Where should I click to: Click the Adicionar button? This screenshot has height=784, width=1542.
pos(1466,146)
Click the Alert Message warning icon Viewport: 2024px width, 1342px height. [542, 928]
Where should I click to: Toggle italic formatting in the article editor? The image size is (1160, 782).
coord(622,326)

────────────────────

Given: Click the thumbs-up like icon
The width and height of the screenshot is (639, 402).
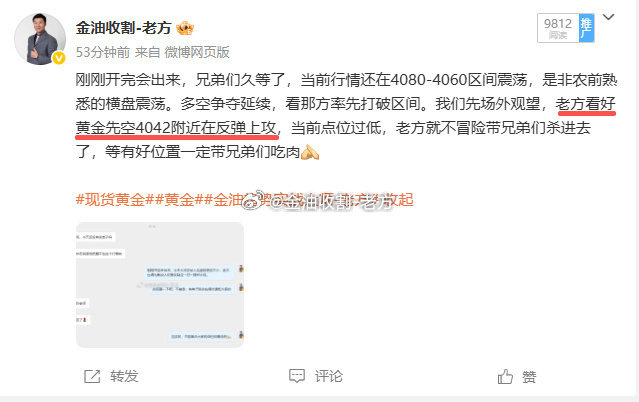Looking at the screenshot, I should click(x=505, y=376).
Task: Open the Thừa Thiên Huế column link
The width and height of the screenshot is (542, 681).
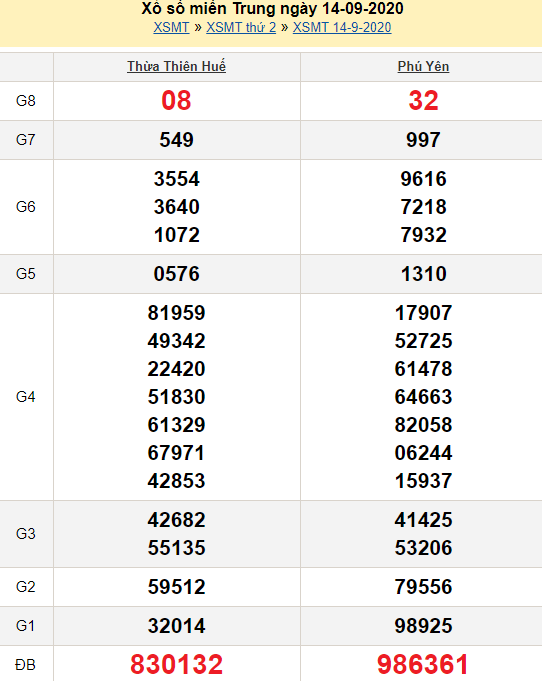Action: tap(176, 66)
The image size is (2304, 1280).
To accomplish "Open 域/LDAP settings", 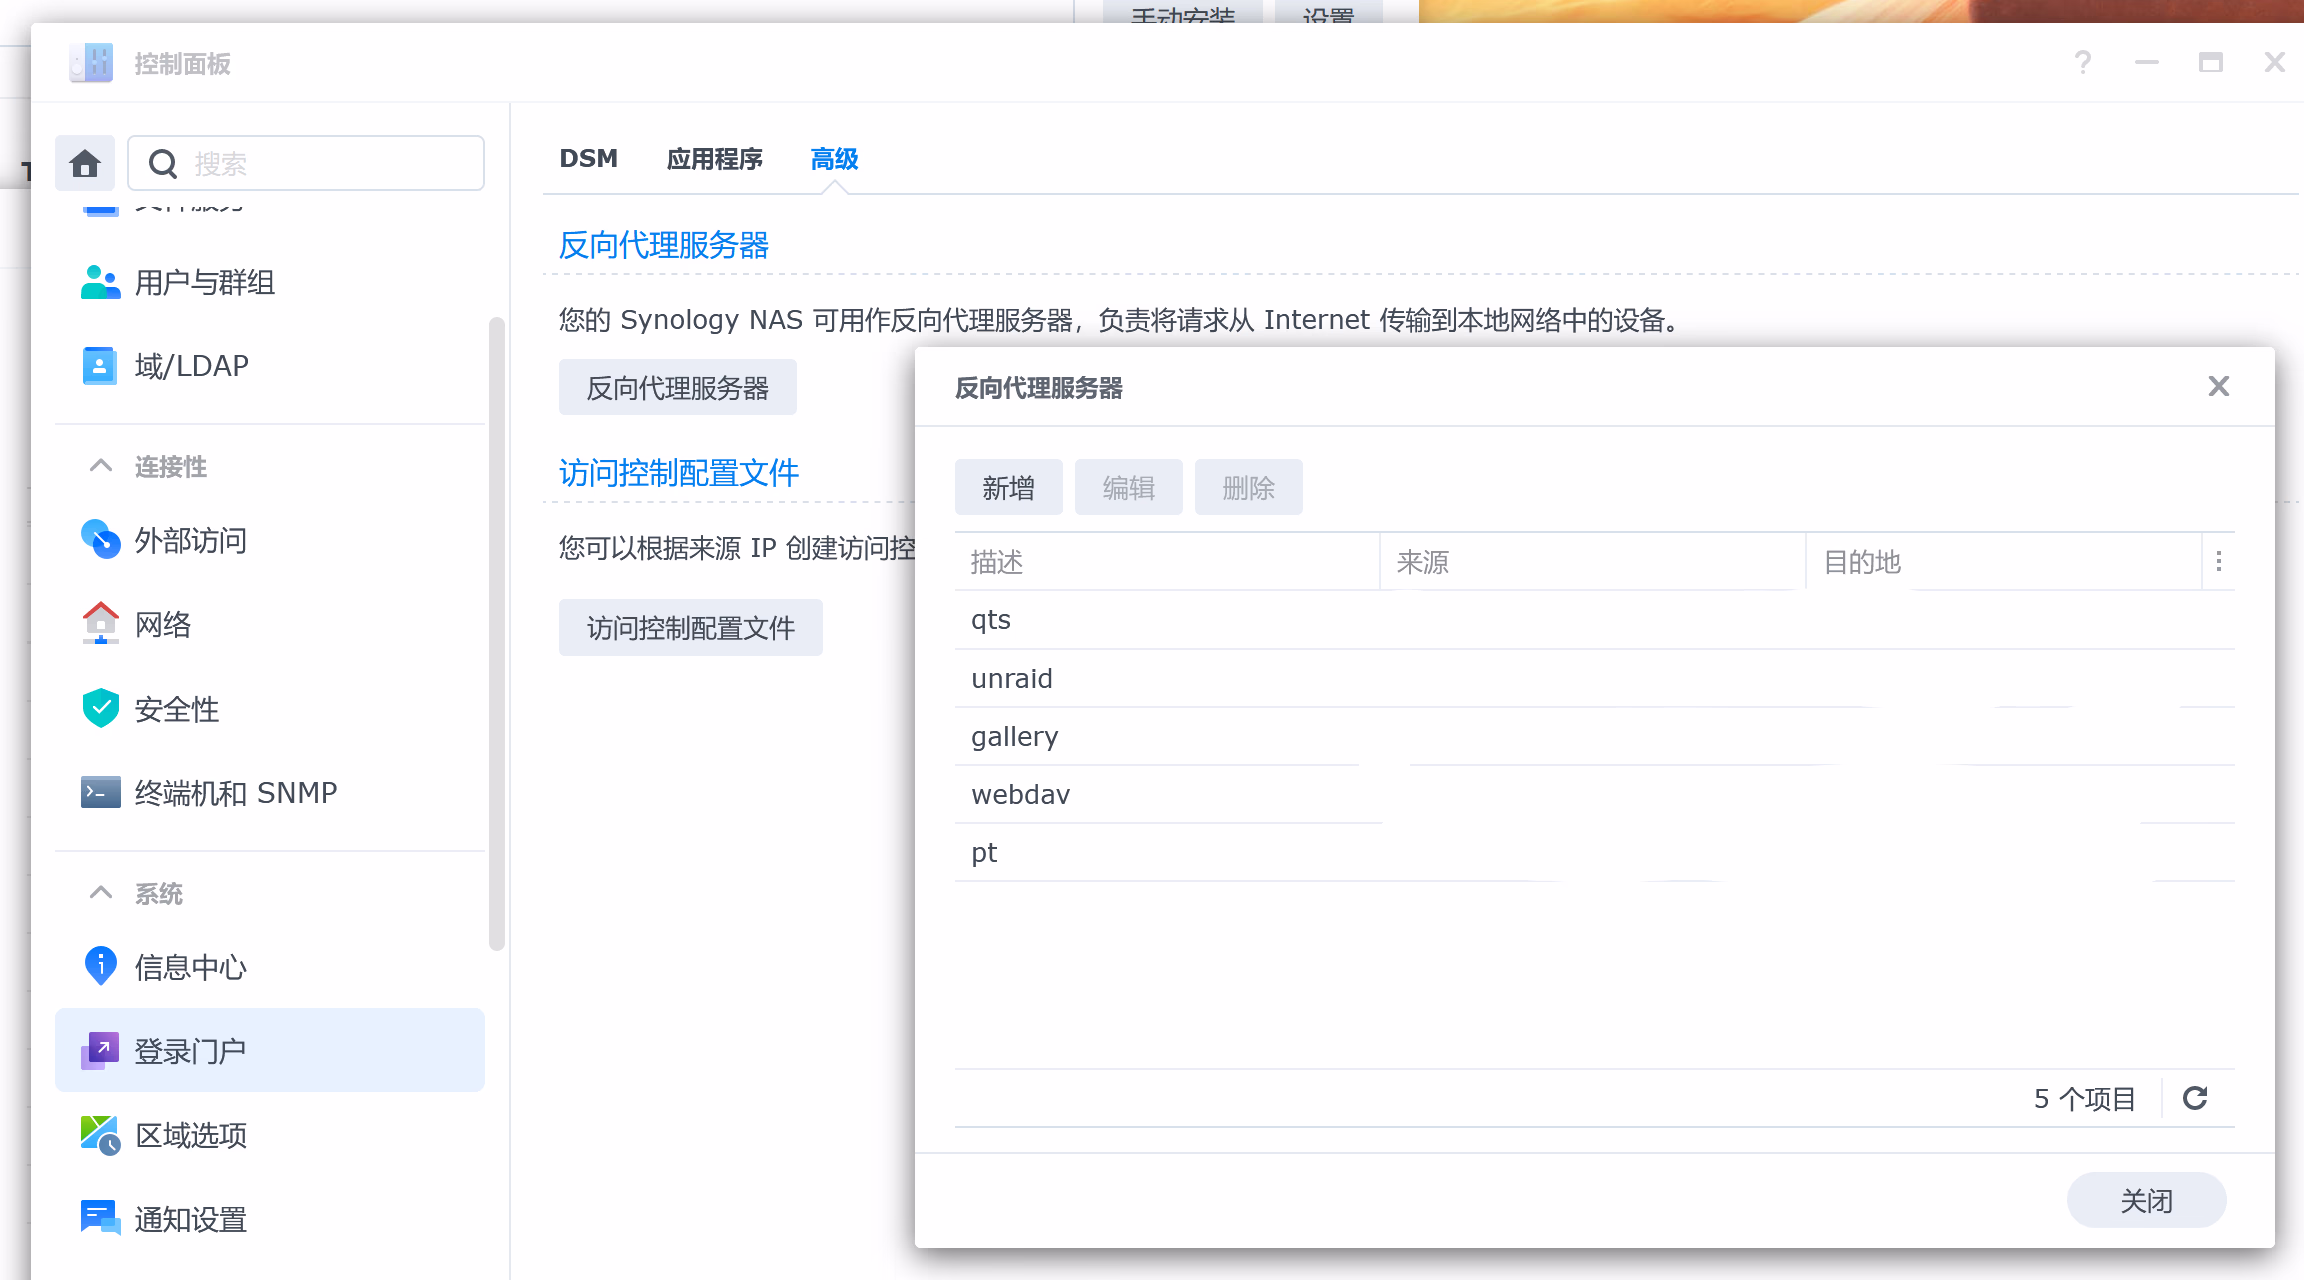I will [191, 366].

────────────────────

Reproduce verbatim the records between the line containing "Where should I click to: Click" and the line containing "coord(622,326)", inclusive.

FULL RESPONSE
Where should I click to: Click the Adicionar button? This screenshot has height=784, width=1542.
pos(1466,146)
Click the Alert Message warning icon Viewport: 2024px width, 1342px height. [542, 928]
Where should I click to: Toggle italic formatting in the article editor? The image size is (1160, 782).
coord(622,326)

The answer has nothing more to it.